Copy the items word for word, from the first line through the line that contains "Given: Point to the M10x1", including that line.

(Word and element locating data)
==================================================

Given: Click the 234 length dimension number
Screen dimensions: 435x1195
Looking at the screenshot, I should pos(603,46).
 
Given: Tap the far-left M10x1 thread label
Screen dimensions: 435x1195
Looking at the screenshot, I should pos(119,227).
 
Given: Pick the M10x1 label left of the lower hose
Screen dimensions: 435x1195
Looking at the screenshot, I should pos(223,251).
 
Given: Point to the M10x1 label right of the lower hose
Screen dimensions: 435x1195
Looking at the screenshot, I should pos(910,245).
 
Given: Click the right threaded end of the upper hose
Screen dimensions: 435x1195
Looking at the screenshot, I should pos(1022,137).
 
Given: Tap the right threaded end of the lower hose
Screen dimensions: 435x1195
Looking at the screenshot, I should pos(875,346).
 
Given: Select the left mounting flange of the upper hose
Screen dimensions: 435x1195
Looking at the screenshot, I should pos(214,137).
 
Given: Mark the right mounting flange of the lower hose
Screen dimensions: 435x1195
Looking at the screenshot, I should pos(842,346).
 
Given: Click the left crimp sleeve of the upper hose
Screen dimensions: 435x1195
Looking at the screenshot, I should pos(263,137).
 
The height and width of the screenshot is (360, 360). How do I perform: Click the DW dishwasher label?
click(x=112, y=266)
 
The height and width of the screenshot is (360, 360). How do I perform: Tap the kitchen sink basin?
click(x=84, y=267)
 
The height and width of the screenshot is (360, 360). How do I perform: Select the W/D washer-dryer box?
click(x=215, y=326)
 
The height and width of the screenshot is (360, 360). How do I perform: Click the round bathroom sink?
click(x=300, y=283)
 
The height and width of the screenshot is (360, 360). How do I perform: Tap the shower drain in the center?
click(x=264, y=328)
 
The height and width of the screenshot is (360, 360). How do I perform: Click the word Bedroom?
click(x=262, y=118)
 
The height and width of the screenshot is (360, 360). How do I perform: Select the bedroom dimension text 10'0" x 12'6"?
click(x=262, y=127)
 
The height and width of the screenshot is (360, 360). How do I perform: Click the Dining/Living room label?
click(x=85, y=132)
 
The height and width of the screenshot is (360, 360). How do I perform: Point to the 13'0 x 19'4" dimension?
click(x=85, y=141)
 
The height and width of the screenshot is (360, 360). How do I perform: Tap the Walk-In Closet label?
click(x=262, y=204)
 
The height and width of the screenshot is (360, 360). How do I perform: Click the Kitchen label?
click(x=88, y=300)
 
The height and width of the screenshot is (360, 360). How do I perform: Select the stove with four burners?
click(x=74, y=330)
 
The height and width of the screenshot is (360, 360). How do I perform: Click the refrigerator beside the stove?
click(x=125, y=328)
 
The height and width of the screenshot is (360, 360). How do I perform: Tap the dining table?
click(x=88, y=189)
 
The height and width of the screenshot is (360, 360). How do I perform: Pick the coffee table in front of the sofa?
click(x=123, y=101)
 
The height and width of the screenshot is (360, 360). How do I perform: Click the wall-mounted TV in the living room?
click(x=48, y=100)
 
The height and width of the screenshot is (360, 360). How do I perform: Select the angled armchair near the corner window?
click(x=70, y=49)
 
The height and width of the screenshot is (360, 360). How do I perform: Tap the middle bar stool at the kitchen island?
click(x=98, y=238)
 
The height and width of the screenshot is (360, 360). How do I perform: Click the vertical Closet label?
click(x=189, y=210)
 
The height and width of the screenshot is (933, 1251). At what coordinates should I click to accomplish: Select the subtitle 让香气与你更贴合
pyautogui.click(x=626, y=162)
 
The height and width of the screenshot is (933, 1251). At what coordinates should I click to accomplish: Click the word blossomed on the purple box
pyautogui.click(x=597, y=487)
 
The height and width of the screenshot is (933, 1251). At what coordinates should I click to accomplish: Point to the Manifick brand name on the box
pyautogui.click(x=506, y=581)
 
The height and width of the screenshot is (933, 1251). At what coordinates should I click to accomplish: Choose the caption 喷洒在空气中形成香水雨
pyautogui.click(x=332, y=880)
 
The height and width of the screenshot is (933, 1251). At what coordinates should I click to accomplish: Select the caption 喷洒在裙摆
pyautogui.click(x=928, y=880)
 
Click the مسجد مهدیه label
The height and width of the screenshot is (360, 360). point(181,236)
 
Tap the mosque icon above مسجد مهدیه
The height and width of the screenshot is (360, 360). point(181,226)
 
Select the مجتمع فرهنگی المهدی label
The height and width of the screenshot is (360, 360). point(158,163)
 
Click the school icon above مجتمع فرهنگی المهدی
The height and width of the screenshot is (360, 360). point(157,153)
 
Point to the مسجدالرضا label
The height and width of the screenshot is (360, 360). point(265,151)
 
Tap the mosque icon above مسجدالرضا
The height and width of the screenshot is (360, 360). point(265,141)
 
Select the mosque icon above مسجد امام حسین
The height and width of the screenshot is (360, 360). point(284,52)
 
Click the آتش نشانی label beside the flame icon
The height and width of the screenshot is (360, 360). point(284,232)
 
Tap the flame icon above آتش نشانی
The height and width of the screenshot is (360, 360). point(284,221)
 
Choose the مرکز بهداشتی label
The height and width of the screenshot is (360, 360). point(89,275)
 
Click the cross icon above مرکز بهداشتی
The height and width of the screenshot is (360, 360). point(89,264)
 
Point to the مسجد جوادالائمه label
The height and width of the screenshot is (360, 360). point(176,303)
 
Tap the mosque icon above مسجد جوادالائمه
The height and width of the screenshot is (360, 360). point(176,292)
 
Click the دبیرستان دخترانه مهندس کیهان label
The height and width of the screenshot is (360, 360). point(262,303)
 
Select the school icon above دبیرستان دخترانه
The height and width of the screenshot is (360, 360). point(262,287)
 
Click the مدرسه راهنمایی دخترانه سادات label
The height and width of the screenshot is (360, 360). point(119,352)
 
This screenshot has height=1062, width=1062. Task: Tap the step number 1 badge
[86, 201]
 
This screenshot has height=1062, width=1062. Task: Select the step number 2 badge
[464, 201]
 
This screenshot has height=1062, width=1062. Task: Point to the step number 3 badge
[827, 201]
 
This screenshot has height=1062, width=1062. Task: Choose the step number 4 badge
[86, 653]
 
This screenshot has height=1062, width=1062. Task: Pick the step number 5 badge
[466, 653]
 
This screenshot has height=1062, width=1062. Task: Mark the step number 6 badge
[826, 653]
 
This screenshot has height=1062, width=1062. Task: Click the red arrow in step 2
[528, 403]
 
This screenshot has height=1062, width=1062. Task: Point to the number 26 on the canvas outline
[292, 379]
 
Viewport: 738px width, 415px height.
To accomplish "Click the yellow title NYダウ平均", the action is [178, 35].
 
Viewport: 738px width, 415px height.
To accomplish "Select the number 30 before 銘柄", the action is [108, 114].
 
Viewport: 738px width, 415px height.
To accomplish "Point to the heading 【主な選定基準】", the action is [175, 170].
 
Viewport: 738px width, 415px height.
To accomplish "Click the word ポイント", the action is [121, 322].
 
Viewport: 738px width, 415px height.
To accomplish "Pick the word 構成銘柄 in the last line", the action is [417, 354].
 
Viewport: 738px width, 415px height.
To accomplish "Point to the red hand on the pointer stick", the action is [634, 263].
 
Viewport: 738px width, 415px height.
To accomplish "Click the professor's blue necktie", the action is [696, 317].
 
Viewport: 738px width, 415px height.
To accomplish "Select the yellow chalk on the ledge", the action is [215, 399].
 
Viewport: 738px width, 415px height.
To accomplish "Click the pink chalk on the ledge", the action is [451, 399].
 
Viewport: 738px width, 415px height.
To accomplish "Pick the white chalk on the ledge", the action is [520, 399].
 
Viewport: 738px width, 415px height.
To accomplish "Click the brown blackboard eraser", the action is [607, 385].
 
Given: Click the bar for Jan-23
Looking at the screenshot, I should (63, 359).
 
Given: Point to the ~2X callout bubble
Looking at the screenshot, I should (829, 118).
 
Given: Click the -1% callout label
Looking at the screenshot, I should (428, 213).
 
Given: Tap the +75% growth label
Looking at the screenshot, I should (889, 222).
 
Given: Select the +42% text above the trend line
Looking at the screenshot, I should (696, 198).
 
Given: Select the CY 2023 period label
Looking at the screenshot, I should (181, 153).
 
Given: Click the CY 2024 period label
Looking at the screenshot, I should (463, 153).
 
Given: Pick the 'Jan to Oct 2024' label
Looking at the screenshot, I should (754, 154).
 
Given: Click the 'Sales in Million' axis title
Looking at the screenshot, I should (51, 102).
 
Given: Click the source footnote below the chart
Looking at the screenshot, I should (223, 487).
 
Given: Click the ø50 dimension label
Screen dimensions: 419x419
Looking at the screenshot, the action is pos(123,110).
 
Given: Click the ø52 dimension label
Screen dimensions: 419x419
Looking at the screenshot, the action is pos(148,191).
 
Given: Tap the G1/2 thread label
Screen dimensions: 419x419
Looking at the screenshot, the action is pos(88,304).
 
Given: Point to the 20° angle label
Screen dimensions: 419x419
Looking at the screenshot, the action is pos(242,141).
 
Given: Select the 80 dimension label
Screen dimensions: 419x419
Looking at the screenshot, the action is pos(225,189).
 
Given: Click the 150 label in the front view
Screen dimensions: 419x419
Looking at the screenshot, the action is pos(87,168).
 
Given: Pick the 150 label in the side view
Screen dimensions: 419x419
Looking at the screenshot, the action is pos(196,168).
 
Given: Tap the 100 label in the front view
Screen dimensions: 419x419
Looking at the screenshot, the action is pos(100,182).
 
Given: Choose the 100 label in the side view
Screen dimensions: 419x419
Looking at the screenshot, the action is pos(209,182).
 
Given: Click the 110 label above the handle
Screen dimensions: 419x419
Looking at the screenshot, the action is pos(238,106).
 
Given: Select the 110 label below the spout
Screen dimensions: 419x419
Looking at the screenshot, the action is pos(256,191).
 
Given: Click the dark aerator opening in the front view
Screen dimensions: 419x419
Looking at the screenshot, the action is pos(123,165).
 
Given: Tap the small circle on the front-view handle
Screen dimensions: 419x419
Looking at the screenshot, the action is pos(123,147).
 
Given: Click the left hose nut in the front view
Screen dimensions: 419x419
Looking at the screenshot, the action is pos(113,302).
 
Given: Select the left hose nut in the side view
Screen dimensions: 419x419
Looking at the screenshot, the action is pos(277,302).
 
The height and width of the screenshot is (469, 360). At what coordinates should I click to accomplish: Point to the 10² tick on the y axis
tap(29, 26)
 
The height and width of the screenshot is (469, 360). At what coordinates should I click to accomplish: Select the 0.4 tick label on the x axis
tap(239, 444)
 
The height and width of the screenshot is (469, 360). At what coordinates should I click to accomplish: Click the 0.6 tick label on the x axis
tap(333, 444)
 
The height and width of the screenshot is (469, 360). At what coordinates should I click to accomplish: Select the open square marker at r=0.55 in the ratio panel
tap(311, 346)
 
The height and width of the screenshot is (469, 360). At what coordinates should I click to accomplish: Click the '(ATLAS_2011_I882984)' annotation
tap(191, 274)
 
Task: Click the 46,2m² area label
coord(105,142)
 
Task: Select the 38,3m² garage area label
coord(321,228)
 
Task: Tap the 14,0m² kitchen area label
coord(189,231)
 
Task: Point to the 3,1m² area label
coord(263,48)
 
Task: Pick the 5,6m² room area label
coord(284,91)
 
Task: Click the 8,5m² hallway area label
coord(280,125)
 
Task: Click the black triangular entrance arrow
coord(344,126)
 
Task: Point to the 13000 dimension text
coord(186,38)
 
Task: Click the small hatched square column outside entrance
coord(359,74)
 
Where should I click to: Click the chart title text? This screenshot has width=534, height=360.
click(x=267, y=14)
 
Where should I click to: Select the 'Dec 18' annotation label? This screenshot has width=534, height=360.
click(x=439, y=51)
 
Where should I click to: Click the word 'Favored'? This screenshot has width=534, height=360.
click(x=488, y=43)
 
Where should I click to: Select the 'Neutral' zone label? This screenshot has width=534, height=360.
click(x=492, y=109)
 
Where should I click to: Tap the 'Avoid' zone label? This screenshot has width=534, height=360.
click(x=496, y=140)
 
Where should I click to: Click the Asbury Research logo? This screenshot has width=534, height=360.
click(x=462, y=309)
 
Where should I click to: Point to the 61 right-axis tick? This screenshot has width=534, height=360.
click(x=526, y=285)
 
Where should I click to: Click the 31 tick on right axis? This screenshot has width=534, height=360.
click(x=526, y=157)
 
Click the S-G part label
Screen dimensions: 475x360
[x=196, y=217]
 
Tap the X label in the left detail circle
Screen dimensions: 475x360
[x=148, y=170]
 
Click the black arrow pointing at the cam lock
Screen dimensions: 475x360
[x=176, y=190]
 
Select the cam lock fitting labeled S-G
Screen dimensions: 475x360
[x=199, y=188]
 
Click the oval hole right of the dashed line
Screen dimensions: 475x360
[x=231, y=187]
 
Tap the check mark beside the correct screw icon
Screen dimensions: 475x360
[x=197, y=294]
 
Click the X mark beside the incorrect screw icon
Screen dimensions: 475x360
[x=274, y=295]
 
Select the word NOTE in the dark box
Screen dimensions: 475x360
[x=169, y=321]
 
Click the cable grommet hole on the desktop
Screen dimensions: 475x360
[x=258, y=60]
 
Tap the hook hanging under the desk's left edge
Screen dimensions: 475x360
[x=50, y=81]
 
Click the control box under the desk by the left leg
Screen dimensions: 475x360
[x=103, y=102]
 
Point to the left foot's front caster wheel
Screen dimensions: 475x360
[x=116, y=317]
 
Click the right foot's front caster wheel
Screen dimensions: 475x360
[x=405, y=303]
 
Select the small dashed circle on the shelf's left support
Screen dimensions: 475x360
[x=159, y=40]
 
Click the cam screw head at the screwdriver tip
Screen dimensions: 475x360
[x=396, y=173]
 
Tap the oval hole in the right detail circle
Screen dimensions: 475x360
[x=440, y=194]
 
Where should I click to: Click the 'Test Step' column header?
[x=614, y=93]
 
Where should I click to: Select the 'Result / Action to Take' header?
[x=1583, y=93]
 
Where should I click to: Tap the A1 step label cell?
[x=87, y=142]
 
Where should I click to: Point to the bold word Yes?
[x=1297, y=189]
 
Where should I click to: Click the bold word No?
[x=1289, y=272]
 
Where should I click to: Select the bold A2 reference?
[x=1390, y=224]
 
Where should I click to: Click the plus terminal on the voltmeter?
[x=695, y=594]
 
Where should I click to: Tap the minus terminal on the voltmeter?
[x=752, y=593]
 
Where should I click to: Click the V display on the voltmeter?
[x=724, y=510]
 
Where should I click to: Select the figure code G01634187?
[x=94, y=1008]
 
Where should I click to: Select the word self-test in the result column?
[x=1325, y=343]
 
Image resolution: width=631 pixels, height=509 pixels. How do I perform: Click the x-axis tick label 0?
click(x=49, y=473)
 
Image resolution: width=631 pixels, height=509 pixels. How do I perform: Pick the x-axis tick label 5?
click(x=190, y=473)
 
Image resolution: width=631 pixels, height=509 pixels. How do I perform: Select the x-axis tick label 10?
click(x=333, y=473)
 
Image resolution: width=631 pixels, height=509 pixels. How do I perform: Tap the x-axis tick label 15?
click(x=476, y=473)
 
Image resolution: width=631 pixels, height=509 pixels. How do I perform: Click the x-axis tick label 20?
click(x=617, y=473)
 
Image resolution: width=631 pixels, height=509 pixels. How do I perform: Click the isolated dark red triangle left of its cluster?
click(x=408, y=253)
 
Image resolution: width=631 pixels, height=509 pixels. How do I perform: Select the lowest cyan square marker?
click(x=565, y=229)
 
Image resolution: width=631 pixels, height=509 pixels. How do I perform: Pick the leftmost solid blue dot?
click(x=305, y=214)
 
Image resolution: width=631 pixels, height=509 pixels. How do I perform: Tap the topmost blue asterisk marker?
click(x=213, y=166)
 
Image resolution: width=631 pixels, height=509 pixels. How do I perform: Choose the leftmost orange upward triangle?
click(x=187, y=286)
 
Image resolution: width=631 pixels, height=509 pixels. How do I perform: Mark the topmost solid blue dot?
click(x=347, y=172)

==================================================

**Solution:**
Given: Click the 234 length dimension number
Screen dimensions: 435x1195
Looking at the screenshot, I should pos(603,46).
 
Given: Tap the far-left M10x1 thread label
Screen dimensions: 435x1195
Looking at the screenshot, I should pos(119,227).
 
Given: Pick the M10x1 label left of the lower hose
Screen dimensions: 435x1195
Looking at the screenshot, I should pos(223,251).
 
Given: Point to the M10x1 label right of the lower hose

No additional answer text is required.